Time
2019/05/22 2 AM to 9 AM ET (7 hours)
2019/05/22 11 PM to 2019/05/23 12:40 AM ET (1 hour and 40 minutes)
2019/05/23 4:20 AM to 10 AM ET (5 hours and 40 minutes)
Total downtime: Almost 15 hours span across 2 days
Issue
During the above time windows, Dynalist’s webpage was unreachable and unable to sync. Users would observe 500 errors and requests would timeout.
During the entire time from 7 PM ET on 2019/05/21 until resolution at 10 AM ET on 2019/05/23, the server was intermittently slow to respond on various occasions, taking up to 10 seconds.
No data was lost during the process.
TL;DR: what caused it
Our hosting provider (DigitalOcean) has over-provisioned their hardware. Meaning they were trying to put more servers than the hardware has capacity for.
Timeline
Our database server normally only uses about 10% of the CPU we pay for. This was to ensure that we are ready to handle surges in requests but we rarely ever see anything above 20% CPU.

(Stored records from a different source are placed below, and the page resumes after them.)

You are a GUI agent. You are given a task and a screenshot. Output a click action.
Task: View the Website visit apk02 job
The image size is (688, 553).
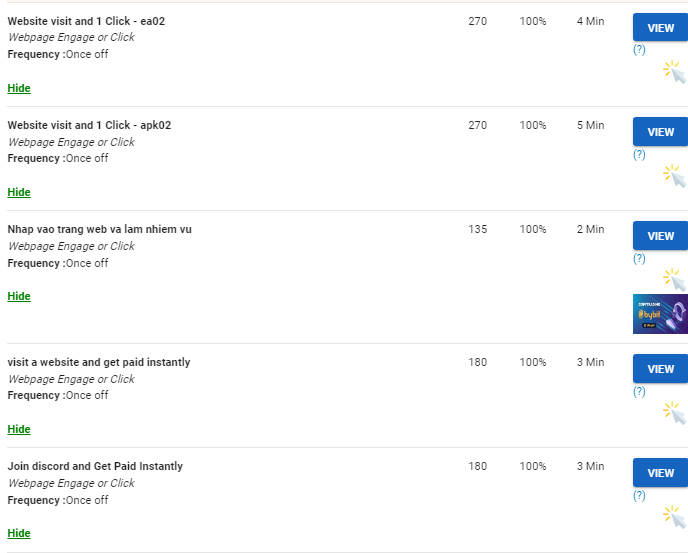coord(660,132)
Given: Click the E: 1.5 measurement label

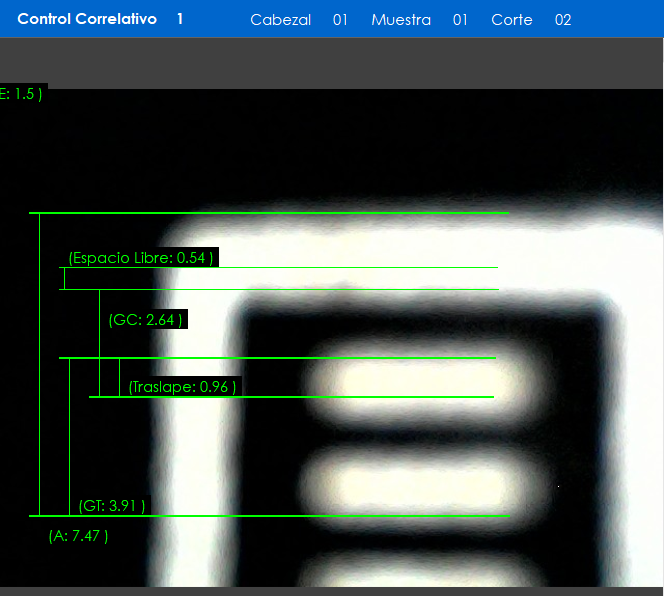Looking at the screenshot, I should tap(21, 94).
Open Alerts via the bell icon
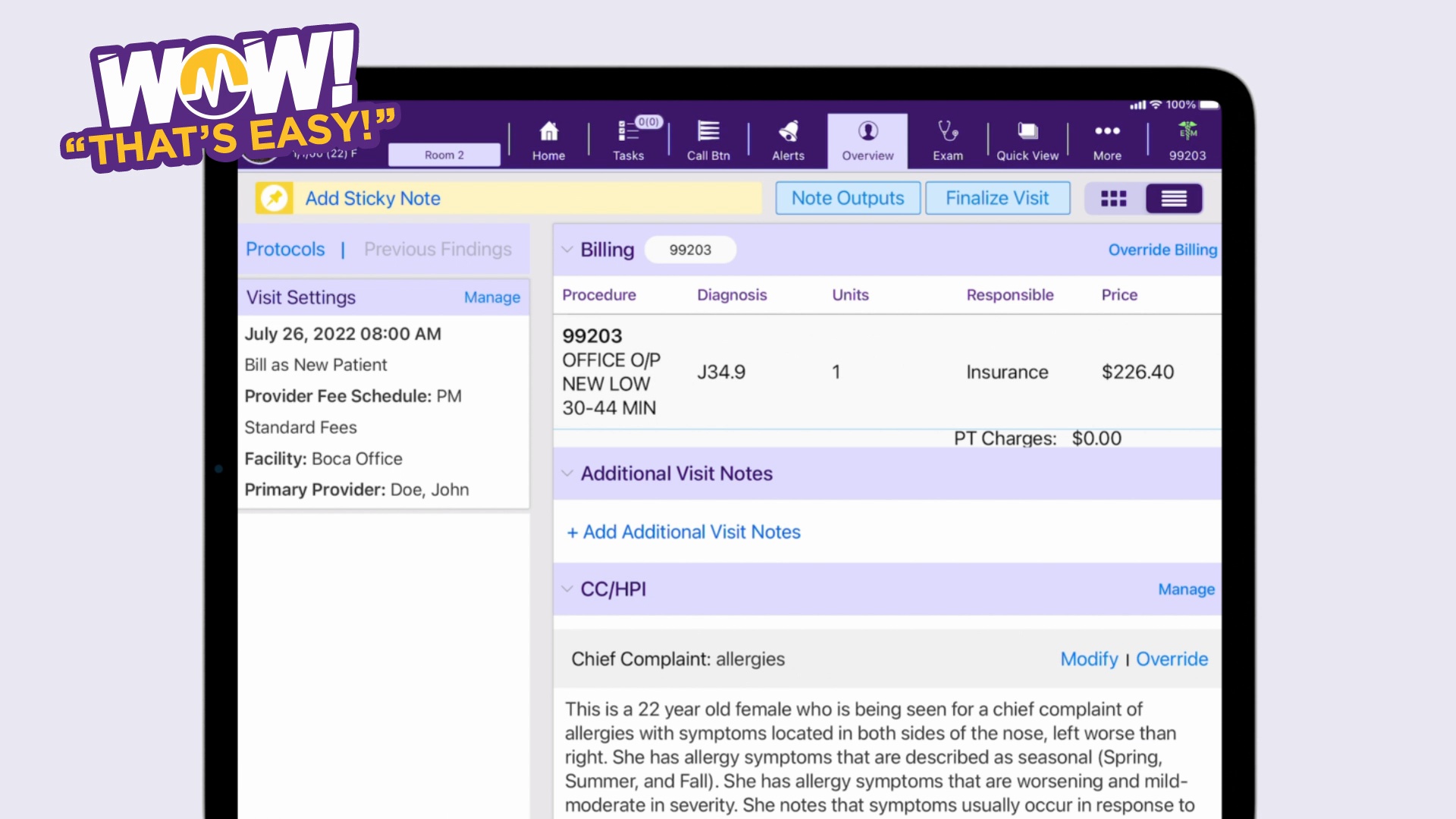Viewport: 1456px width, 819px height. [x=788, y=133]
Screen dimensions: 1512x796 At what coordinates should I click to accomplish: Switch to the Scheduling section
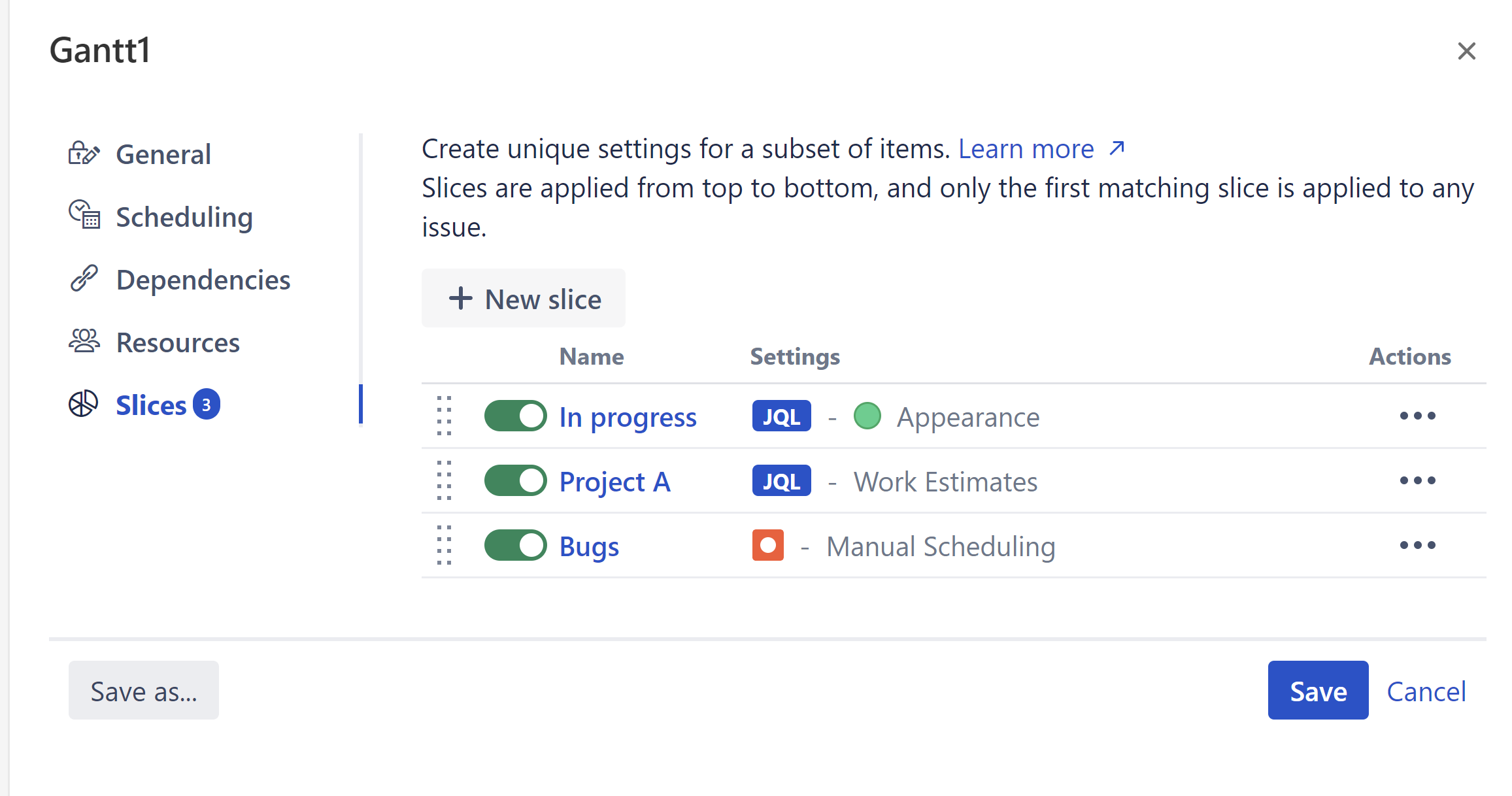(x=184, y=217)
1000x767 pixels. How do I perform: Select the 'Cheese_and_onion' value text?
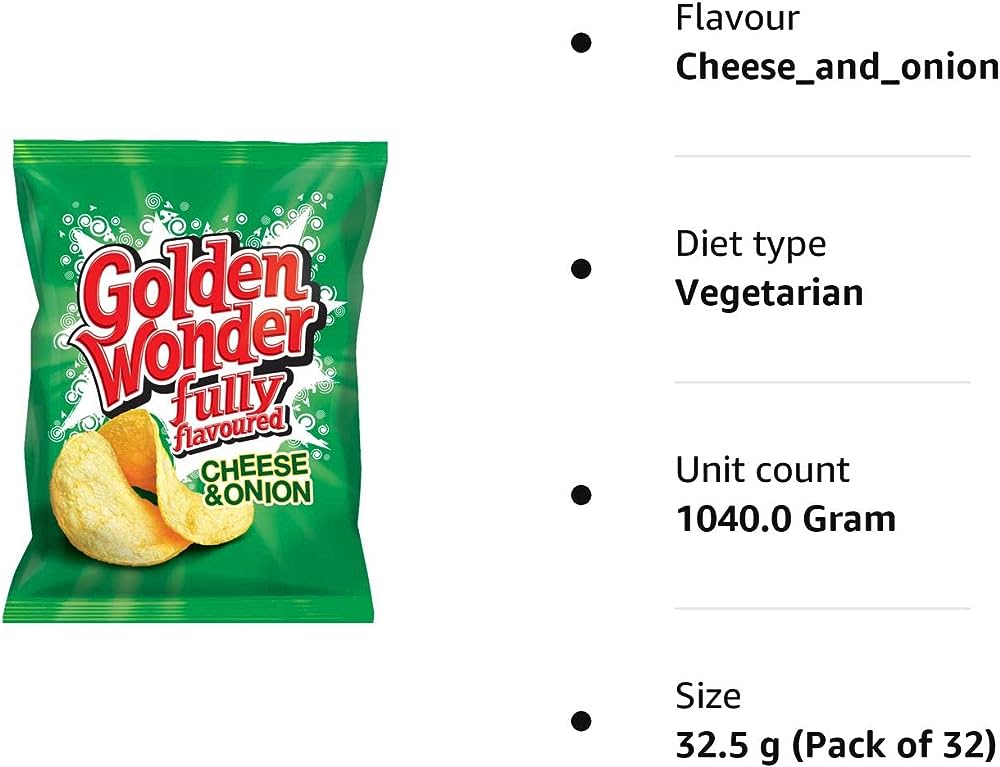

Starting from 2019/05/21 7PM ET, we’ve seen a slowdown in request handling, causing a portion of our users to wait for 3-10 seconds instead of the usual <0.5s response time. Given there was no network traffic abnormalities, we identified the cause to be a CPU issue. We suspect this was triggered as a newly deployed server belonging to another DigitalOcean customer was automatically allocated on the same machine as our database server. It’s likely that this new server began using up CPU time from the physical machine, but somehow DigitalOcean wasn’t able to detect that there’s a short supply of CPU cycles to accommodate all servers provisioned on that machine.
We filed a ticket with DigitalOcean on 2019/05/21 9:29 PM ET.
There was no reply for a whopping 26 hours(!) of anxious waiting, until a reply was made by a support agent on 2019/05/22 11:28 PM ET. The support agent told us that they are seeing normal CPU usage on their side and asked us for log details as proof that the issue is happening.
We then proceeded to generate logs from CPU monitoring clearly showing a deficiency (known as CPU “Steal” Time). At this time, our server already has a backlog of user requests to serve and needs about 20% available CPU to catch-up so it could return to normal operations. We’re seeing that we are barely able to get 10% CPU time, and from time to time we could only use 5-8% of the CPU we were paying for.
We produced a series of replies starting from 2019/05/22 11:39 PM ET (just 11 minutes after their reply), and we waited until 2019/05/23 1:45 AM ET for a reply from DigitalOcean support which acknowledges the issue and offered us a possible solution. We replied 5 minutes later 2019/05/23 1:50 AM ET asking for the solution to be implemented.
Another 7 hours pass and after many angry tweets to the DigitalOcean public Twitter account, we finally got a reply at 2019/05/23 9:36 AM ET from a support engineer who ran a live migration to have our server moved to a less crowded physical machine.
Our server restored full operation capacity at 2019/05/23 9:55 AM ET.
Prevention going forward
During the downtime, since there was almost nothing we can do while waiting on DigitalOcean support, but we were heavily considering migrating to a different service provider. We’ve also looked into DigitalOcean’s paid customer support which they only started offering recently (it was not available at the time of our previous outage).
Moving forward, we’re considering a migration to a more reliable hosting provider (we’ve had many suggestions for AWS and various other options). We’re currently weighing the different providers to determine which one fits our needs the best.
Another option that we haven’t completely abandoned is to stay on DigitalOcean, purchase the new premium support package (which has SLA and response time guarantees). Since there’s no information publicly available about pricing and guarantees, and it’s an inquiry only, we’ll need to go back-and-forth with them on this to have a better idea if this would help us prevent this kind of issues in the future should we decide to stay with DO.
In all likelihood, a migration will be required as we are disappointed with the current product offering and support from DigitalOcean. If and when we do get ready for a migration, it would be scheduled on a Saturday night when our usage is lowest to minimize service interruptions.